Na een huldiging in het Wagener Stadion was het nog feest voor de mannen van Oranje, maar niet tot heel laat. De hockeyers moesten namelijk maandag gewoon weer naar hun werk of studie. Volgens Hermans konden hij en zijn ploeggenoten het tijdens het EK allemaal maar net zo plannen dat ze erbij konden zijn.

Pierre Hermans

Pierre Hermans

‘Het Wembley van de hockeywereld’

In de vorige serie over het Wagener Stadion (het WK van 1973) sprak toenmalig aanvoerder Nico Spits al over een droommoment. Voor hem was dat als ballenjongen aanwezig zijn bij de wedstrijd van Nederland tegen India in 1953. Voor Ties Kruize was dat in een vol stadion uit de spelerstunnel stappen.

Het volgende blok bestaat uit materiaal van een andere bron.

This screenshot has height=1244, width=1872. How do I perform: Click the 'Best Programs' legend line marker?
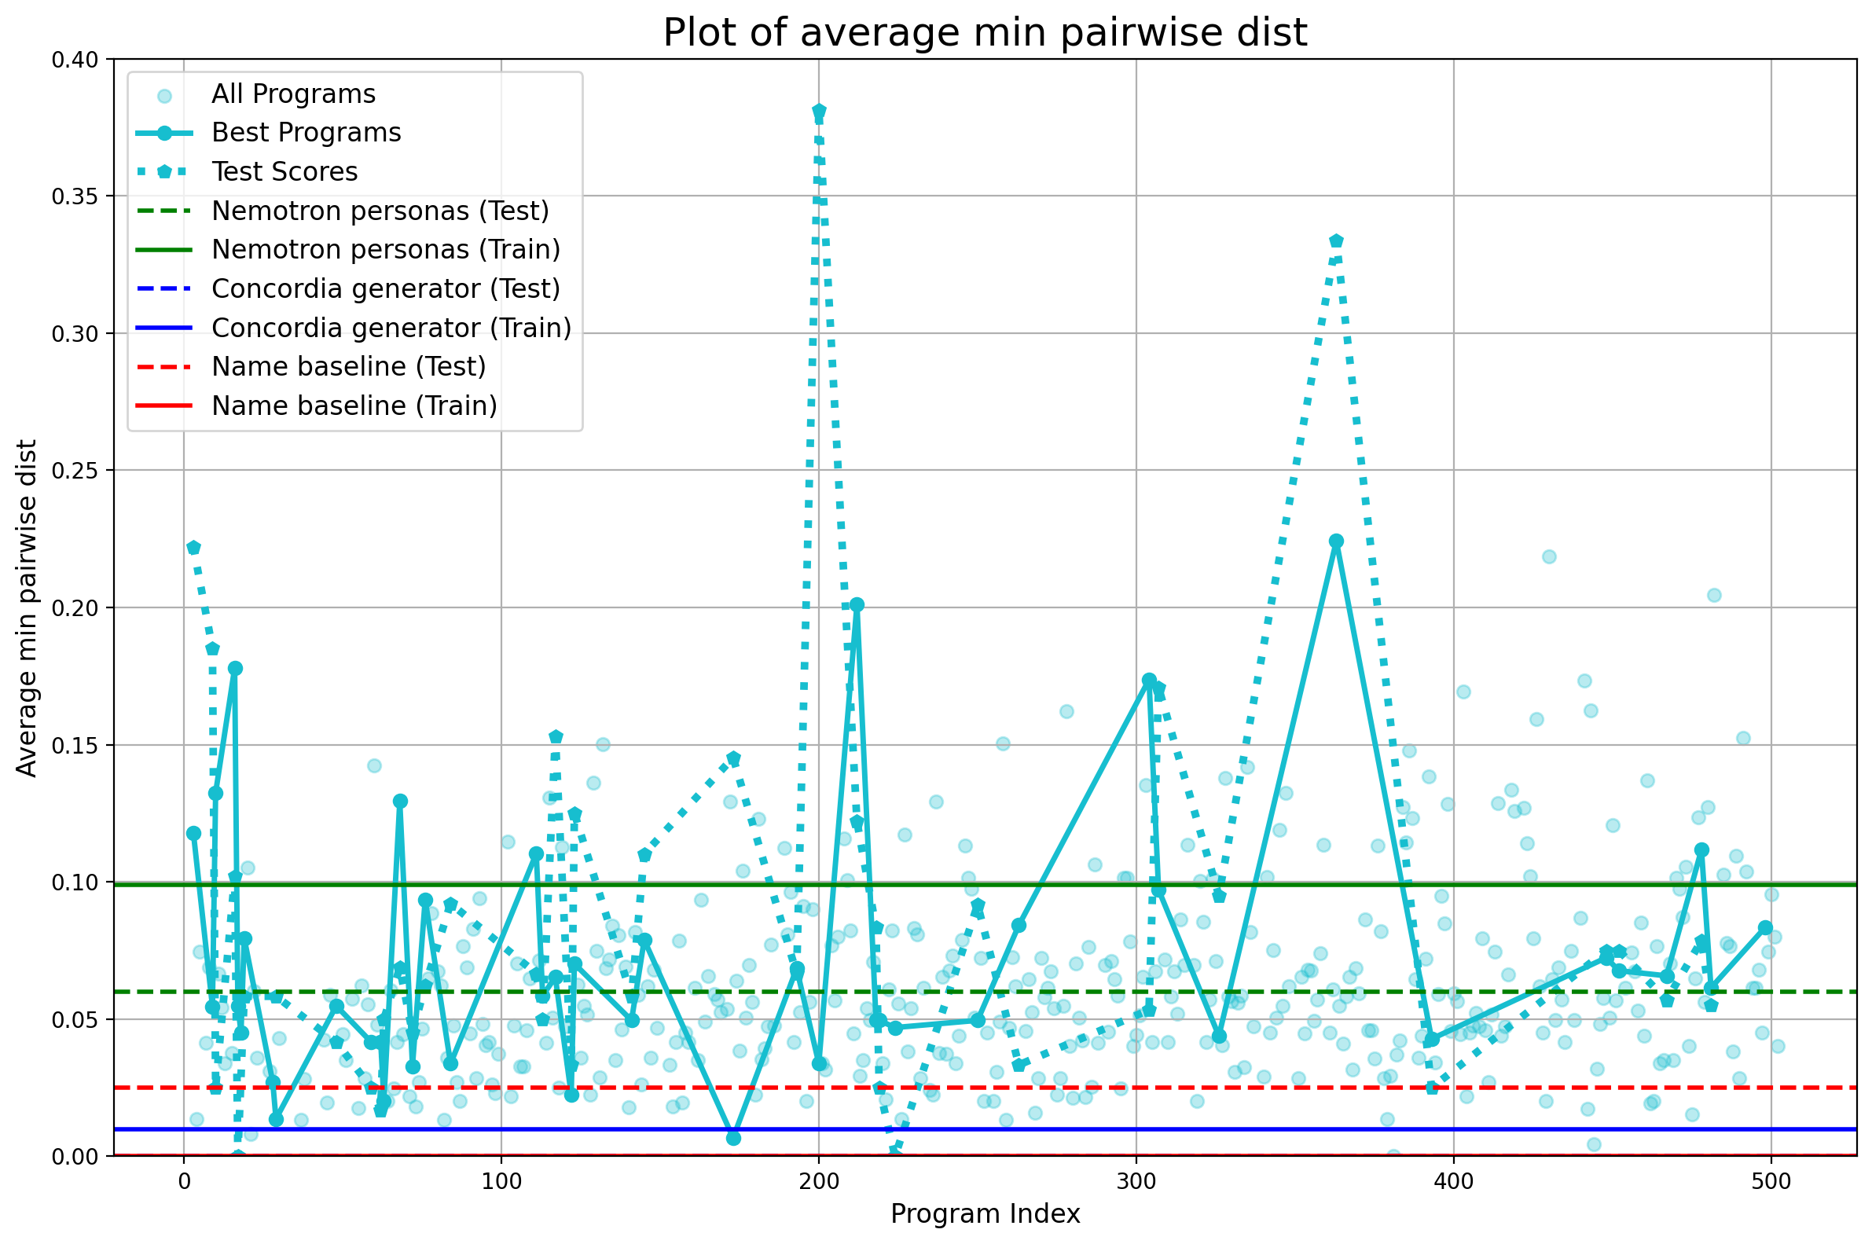click(164, 133)
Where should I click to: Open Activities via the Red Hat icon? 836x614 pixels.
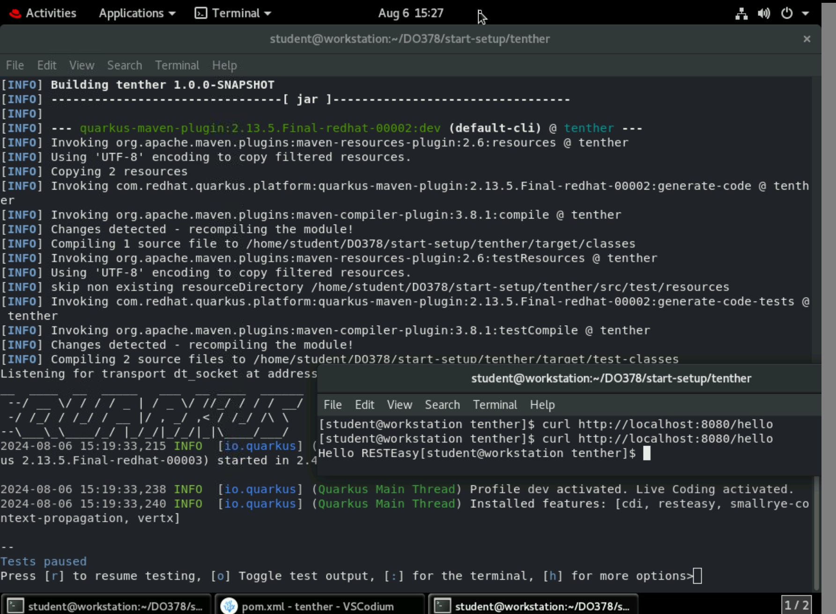click(x=15, y=13)
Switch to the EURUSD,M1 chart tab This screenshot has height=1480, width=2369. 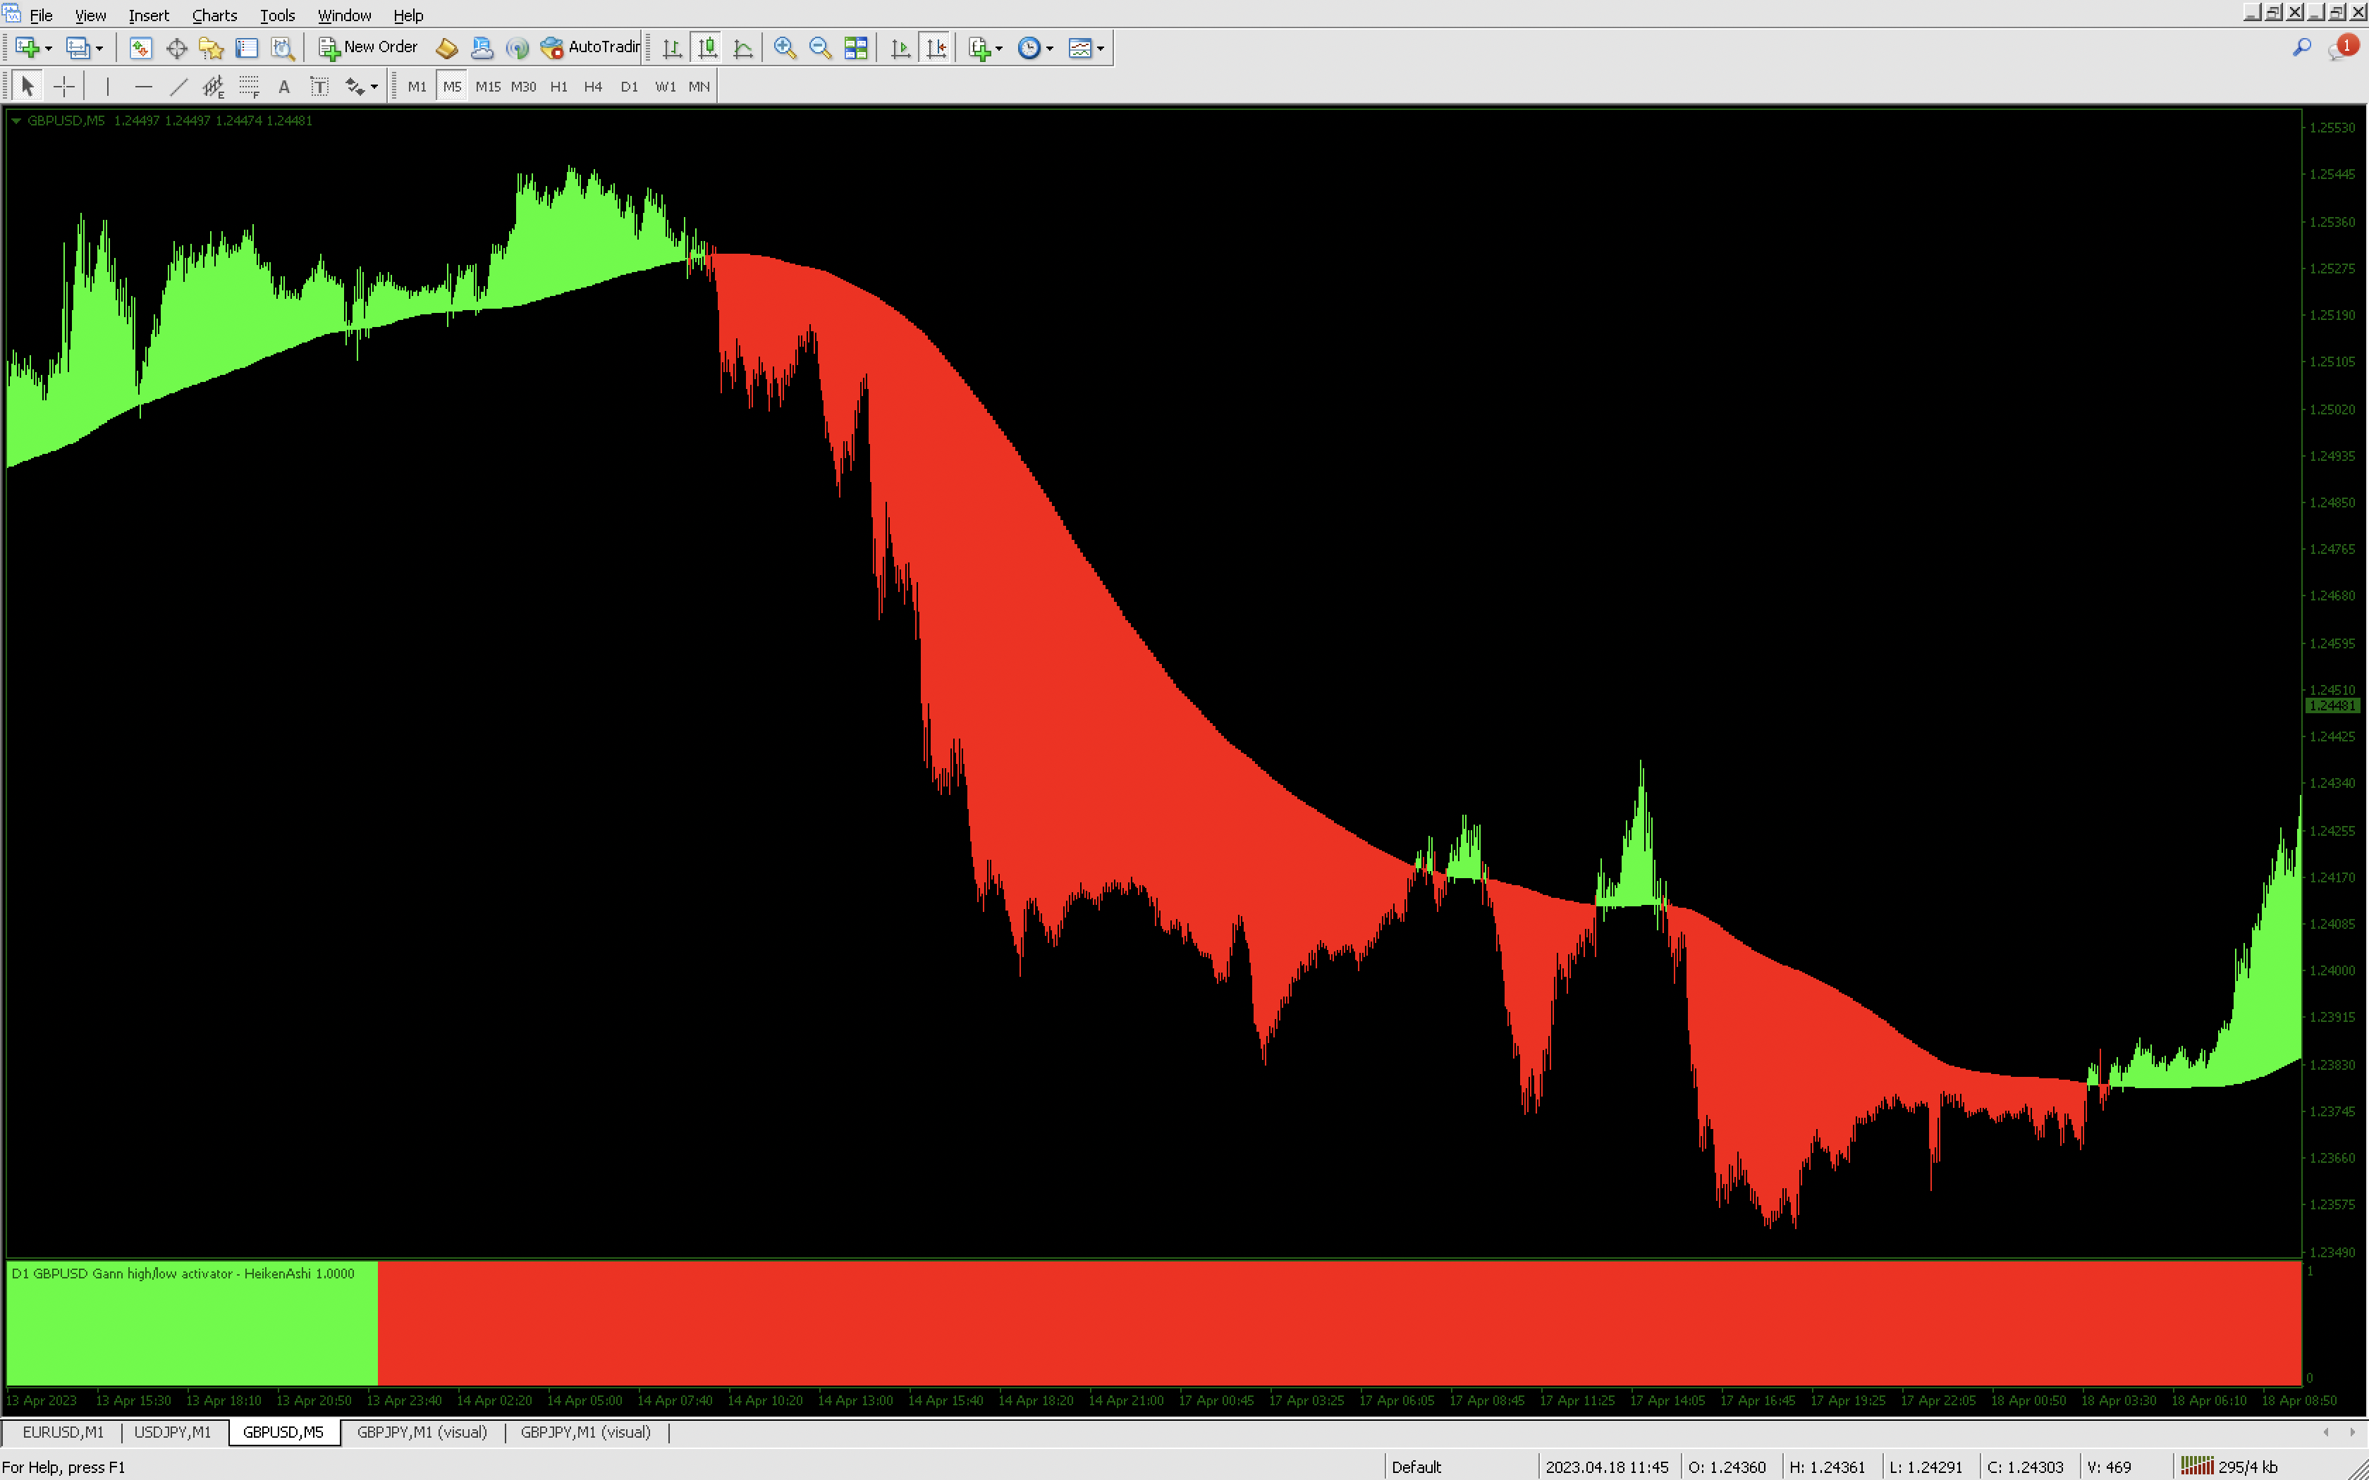tap(63, 1432)
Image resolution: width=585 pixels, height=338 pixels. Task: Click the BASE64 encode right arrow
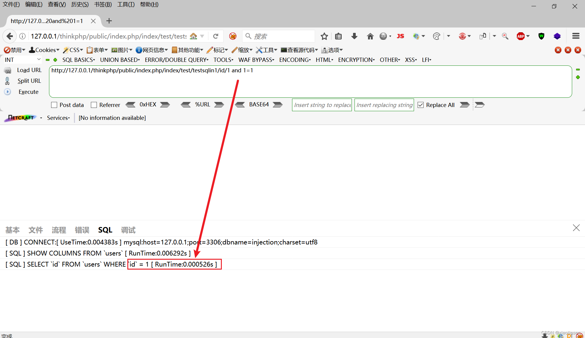coord(278,105)
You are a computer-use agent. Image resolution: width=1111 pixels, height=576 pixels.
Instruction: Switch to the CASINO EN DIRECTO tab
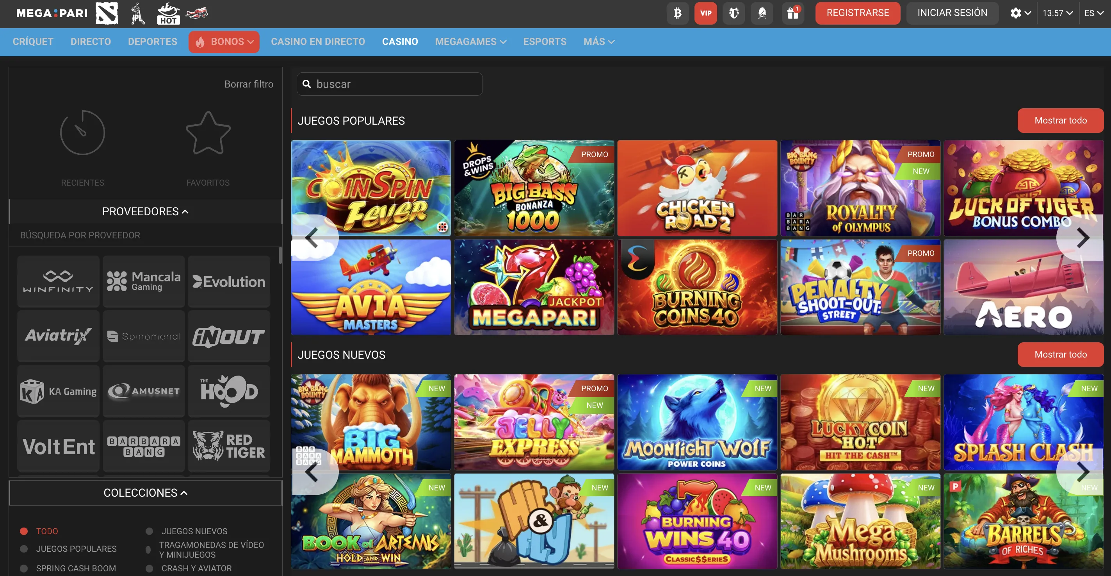point(318,41)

‘Het Wagenerstadion zag ik altijd als het Wembley van de hockeywereld. Voor iedereen die successen heeft geboekt daar moet dat gevoel hetzelfde zijn. Generaties voor mij en na mij hebben er geweldige prestaties neergezet en die herinneringen blijven natuurlijk. Dat er een nieuw stadion voor in de plaats komt juich ik alleen maar toe. De herinneringen worden er niet minder om. Mensen die sentimenteel doen en de sloop een slecht plan vinden, staan over een jaar ook naar het nieuwe gebouw te kijken en zullen toegeven dat het een goede keuze van de bond is geweest om te moderniseren.’

Lees ook


Wat vind jij? Praat mee...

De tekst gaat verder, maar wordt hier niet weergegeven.